馬鹿な発想は留まるを知らない。私の場合は切羽詰まれば切羽詰まるほどドンドンくだらない事ばかり考える。

私事でバタバタしていたのですが、その間に考えていたのは可愛い男の子とお話がしたい。これに尽きた。そこに恋愛感情は一切なく勿論下心など存在しない。ホストクラブのようにギラついたギャル男ではなく、そのへんのそんなに冴えない大学生みたいなお兄ちゃんにそこそこ気を使われながら楽しくお話がしたい。話下手なら尚いい。BOYS BAR的なのはダメだ。結局ホスト被れみたいに襟立てた輩しかいない。そうだ。このご時世ならメイドカフェよろしく執事カフェとかあるだろ!てかあったはずだ!と、鼻息荒く検索するも「結局ホストじゃん!」感が否めない。

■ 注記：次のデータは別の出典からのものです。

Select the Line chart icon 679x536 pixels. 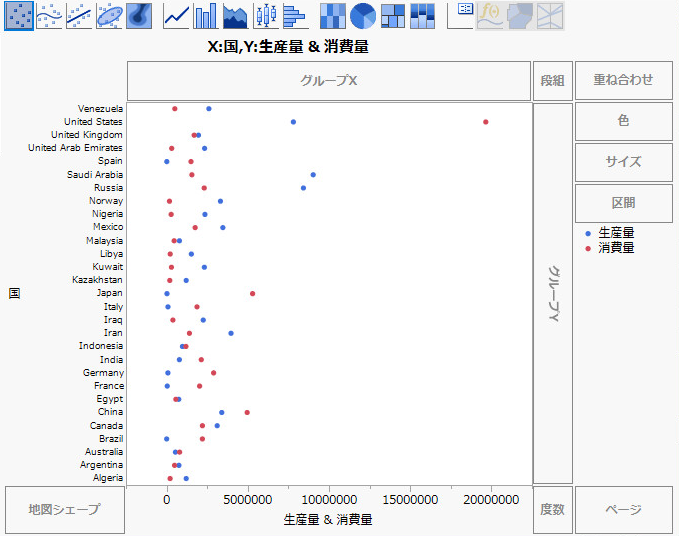(x=177, y=15)
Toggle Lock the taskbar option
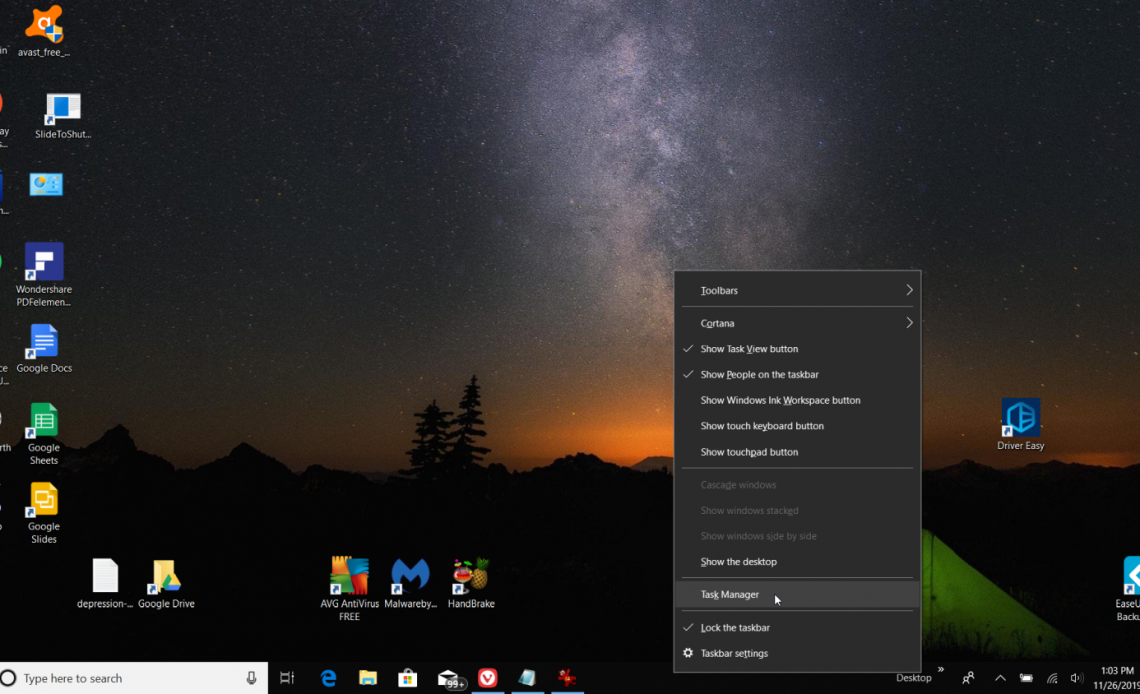Image resolution: width=1140 pixels, height=694 pixels. click(x=735, y=628)

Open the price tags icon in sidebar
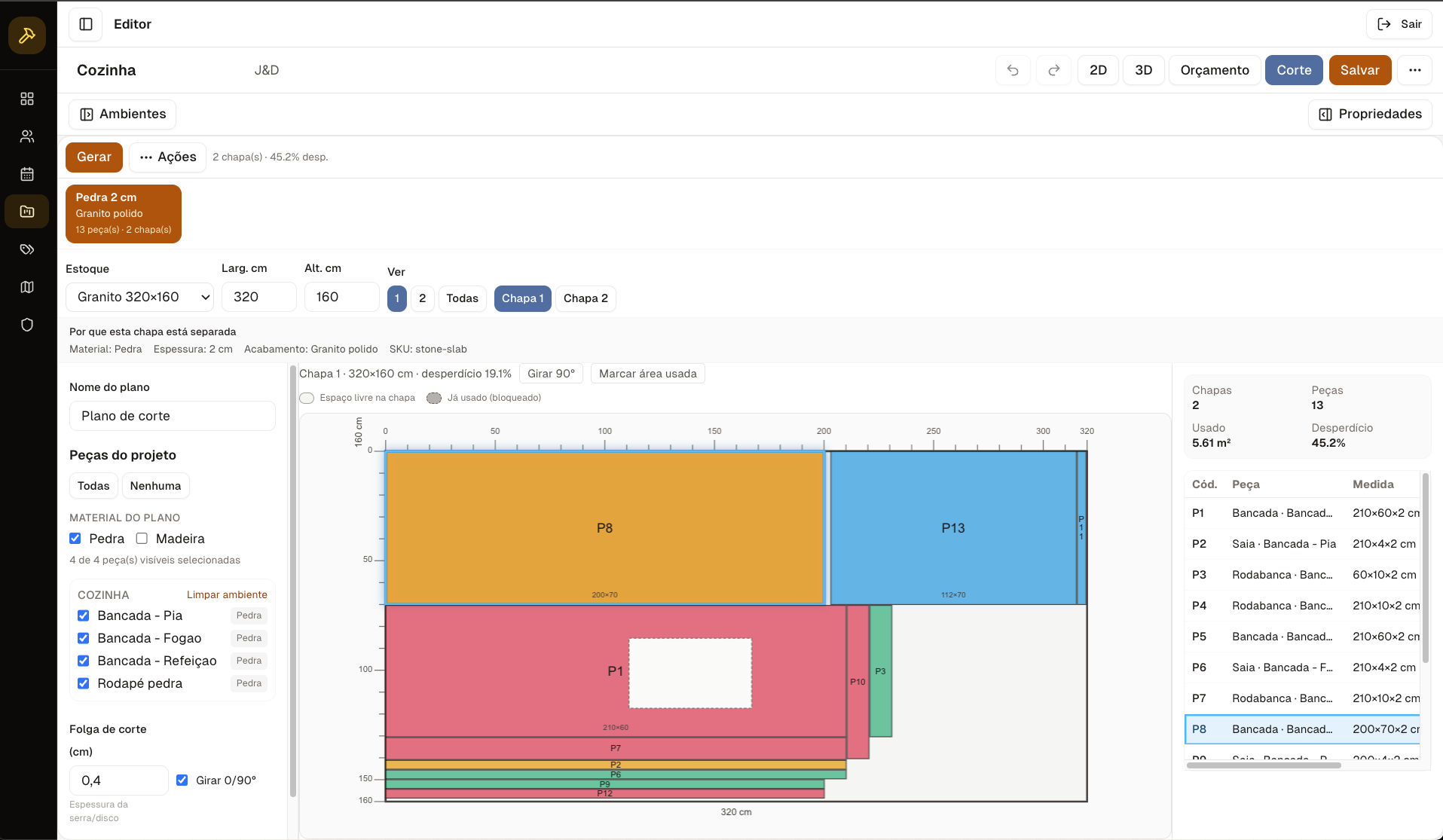(27, 249)
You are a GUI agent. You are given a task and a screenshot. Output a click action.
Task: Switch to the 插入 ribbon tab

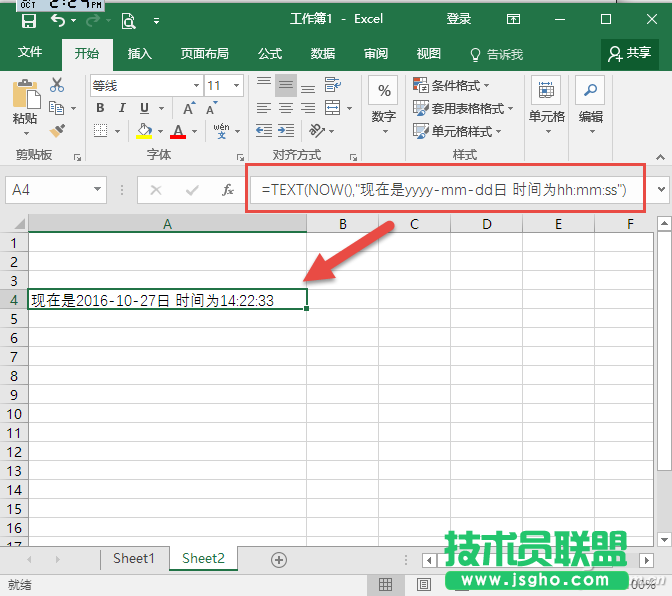click(x=140, y=53)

皆、メガネ、かけてる。コスチューム、プレイ、している。自分に、酔ってる。三十路、相手、されない。お金払う、気分、悪い。それ、滑稽。



嫌だ。金払って惨めな思いしたくない。私が受付に漬物石のように座って、やっと手にしたなけなしの銭っ子を払って腐ったセフィロスみたいなヤツに話しかけられたくない。



思考はドンドン加速した。まさに「ボクハカソクスル」だ。そんな暴走モードに突入した私は「M男なら、厭味ったらしい私の戯言を聞いてくれるのではないか?」と今考えると少々どころかかなり痛々しい発想を始めた。何度も何度もキーボードを叩く。「大阪 M男」ああ、そうだよね。これだと普通の女王様のいるSMクラブ出てきちゃうよね。「大阪 M男 女性向け」これじゃ普通の女性向け風俗出てくるんだよ!M男がいいって言ってんじゃん!いや、別にM男が好きなわけじゃないんだけど!前衛的な人と話したくないだけ!だけど!!分かるかなぁ?分かんねえだろうなぁ?!

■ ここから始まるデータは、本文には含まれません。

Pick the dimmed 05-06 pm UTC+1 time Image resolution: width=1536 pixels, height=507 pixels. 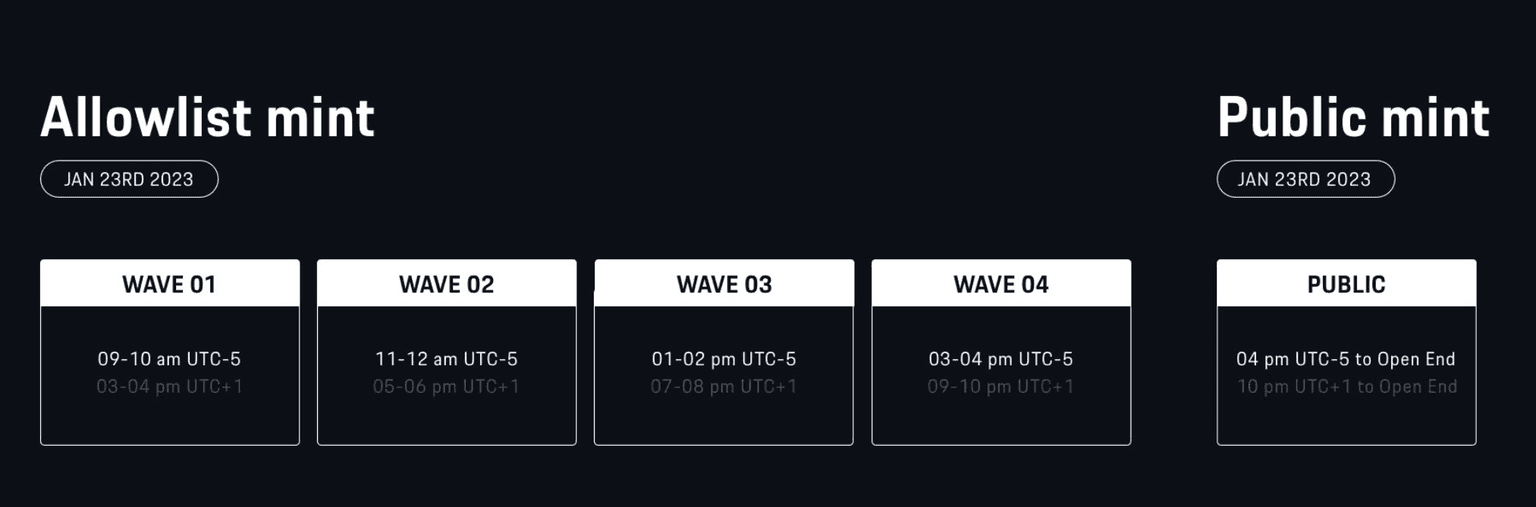pyautogui.click(x=446, y=386)
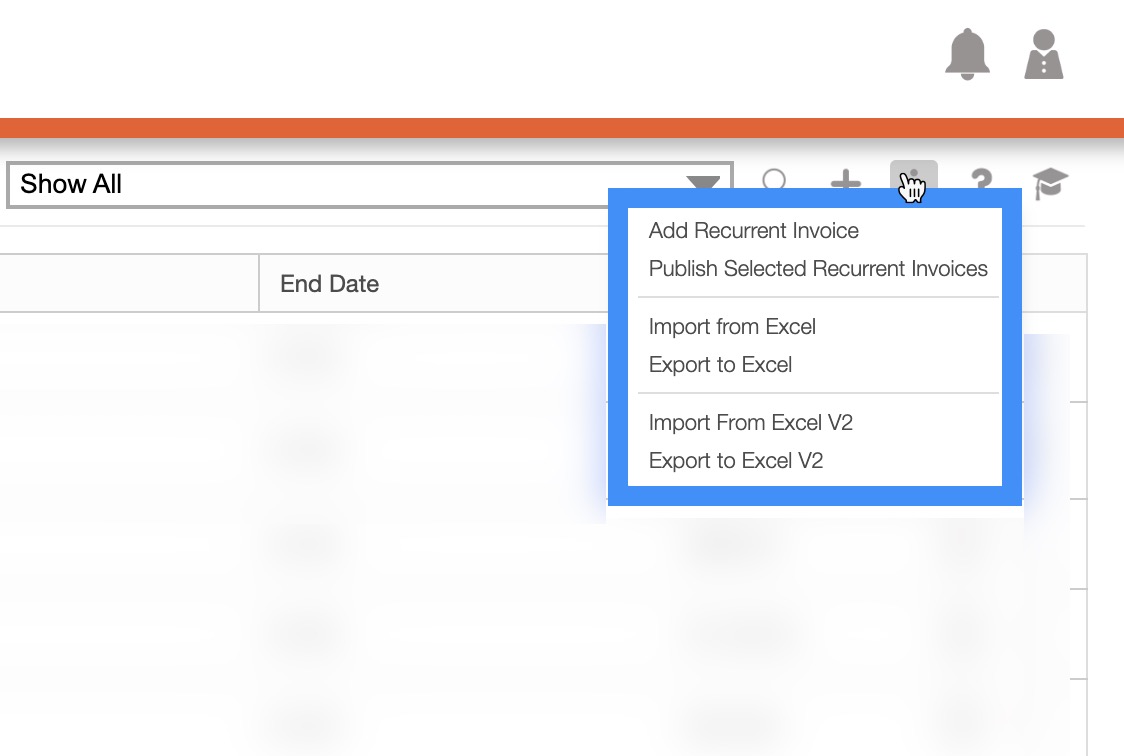This screenshot has height=756, width=1124.
Task: Click the search magnifier icon
Action: click(x=775, y=182)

怒りと苛立ちを抱えた私は行きつけの掘っ建て小屋のような寿司屋の暖簾をくぐった。其処にはいつもと変わらない、先日まで身体を壊していてその影響か少し呂律が回りにくくなった70過ぎの照れ屋の大将がいつも通り少しだけ笑いながら「毎度」。ほろ酔いのおじさんがお猪口を片手に、三十路も過ぎた私に「えらい若いお姉ちゃん来たなぁ!この店でこんな若い子、会うた事ないで大将!!!」と。さっきまでM男M男と悶々としていた私から自然と笑みが溢れる。私が欲しかったものは、此処にあった。